==== Data supplied ====

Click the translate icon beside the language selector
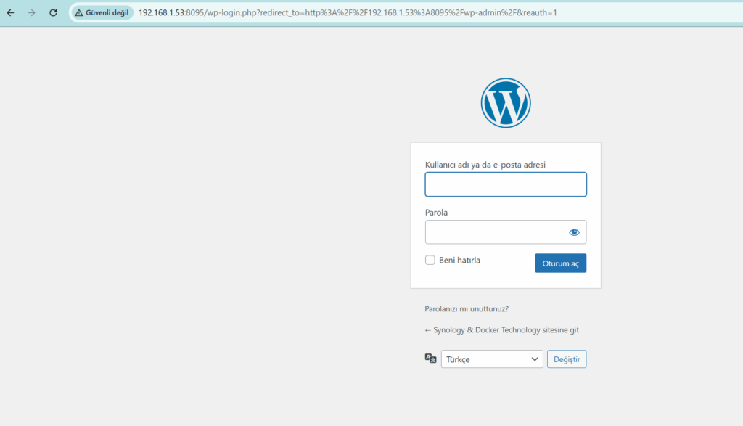Screen dimensions: 743x426 tap(430, 359)
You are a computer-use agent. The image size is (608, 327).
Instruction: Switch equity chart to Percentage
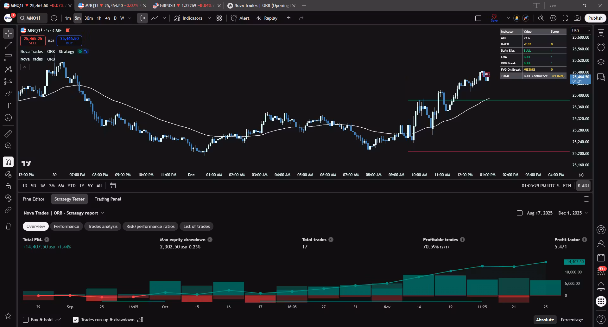coord(572,320)
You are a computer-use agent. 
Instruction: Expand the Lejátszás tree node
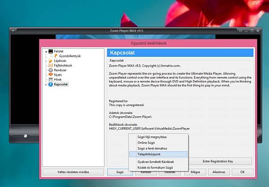click(x=46, y=61)
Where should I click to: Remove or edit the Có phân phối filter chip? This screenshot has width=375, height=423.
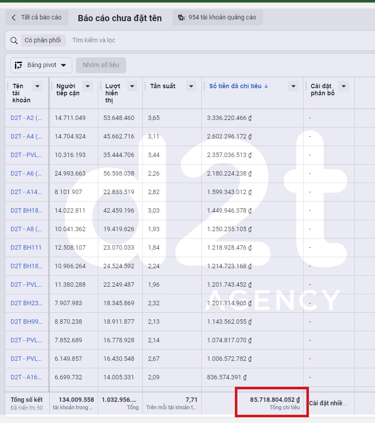point(43,41)
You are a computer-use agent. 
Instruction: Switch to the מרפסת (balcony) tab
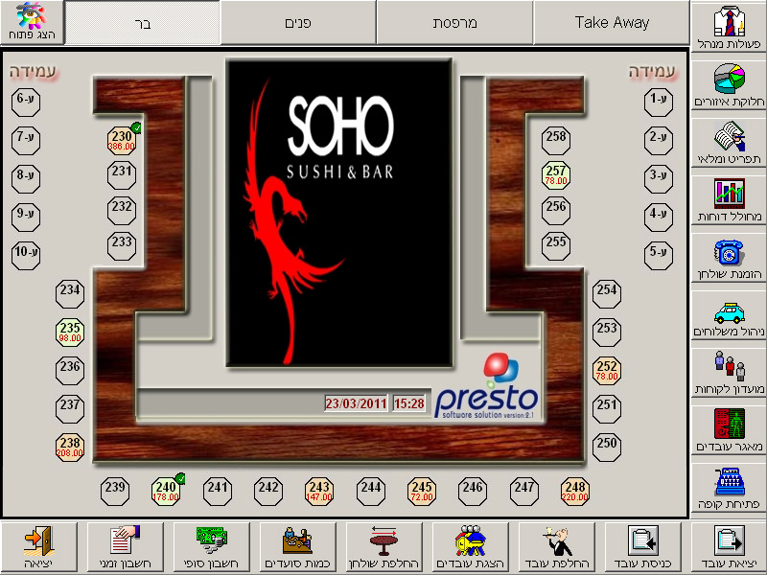[x=454, y=22]
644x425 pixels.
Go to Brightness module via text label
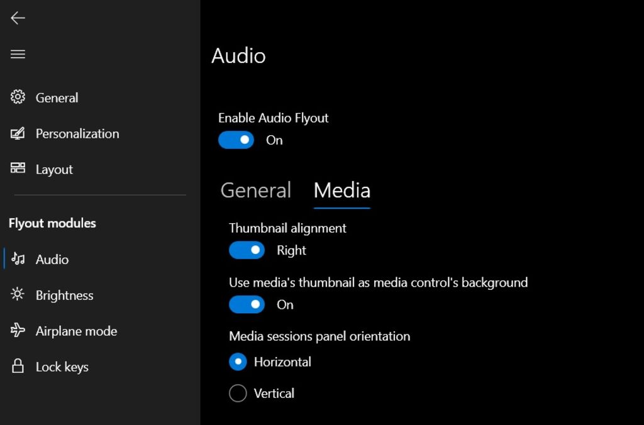pos(64,295)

====

[Work instructions]:
Only the text of the records above is to be reproduced, exactly as given; the pictures are dropped.

[Response box]:
Click the translate icon beside the language selector
Screen dimensions: 743x426 tap(430, 359)
You are a computer-use agent. The image size is (608, 327).
Instruction: Switch equity chart to Percentage
coord(572,320)
You are a computer-use agent. 
Instruction: Expand the Lejátszás tree node
click(x=46, y=61)
Where should I click to: Remove or edit the Có phân phối filter chip? This screenshot has width=375, height=423.
point(43,41)
You are a computer-use agent. 
Instruction: Switch to the מרפסת (balcony) tab
[x=454, y=22]
644x425 pixels.
Go to Brightness module via text label
pos(64,295)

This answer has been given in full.